____ Dataset entries
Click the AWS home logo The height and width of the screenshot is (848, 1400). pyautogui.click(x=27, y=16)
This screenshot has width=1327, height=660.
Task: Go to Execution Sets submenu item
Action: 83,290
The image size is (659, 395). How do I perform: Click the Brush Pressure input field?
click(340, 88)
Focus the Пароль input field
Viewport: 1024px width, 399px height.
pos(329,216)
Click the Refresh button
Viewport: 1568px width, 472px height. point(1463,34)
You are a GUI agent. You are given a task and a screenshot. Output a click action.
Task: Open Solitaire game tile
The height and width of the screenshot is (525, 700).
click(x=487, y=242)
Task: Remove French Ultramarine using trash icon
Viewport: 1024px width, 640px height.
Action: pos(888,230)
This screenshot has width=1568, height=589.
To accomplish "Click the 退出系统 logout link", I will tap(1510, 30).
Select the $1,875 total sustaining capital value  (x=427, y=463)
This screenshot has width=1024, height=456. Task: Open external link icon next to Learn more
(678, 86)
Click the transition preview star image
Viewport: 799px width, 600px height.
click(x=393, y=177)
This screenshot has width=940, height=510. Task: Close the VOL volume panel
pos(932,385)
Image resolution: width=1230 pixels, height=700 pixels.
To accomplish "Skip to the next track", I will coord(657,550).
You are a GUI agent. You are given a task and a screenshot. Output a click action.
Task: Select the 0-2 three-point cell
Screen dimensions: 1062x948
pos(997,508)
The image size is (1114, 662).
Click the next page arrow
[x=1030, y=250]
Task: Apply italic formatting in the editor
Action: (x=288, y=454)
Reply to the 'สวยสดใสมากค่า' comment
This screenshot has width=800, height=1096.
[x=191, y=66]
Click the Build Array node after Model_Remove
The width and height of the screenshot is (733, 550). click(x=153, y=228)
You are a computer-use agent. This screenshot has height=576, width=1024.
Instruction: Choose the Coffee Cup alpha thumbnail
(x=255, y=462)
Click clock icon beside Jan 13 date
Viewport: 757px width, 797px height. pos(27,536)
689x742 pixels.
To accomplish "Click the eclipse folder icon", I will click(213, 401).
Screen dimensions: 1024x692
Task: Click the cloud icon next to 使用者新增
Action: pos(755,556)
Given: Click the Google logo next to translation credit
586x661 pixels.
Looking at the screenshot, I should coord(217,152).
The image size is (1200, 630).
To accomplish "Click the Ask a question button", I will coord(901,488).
________
• _Your assignment_
Every line in the data above that includes the word "Select" should be copied.

• _Written response_
Select the $1,875 total sustaining capital value  (x=427, y=463)
Task: Select the 0-2 three-point cell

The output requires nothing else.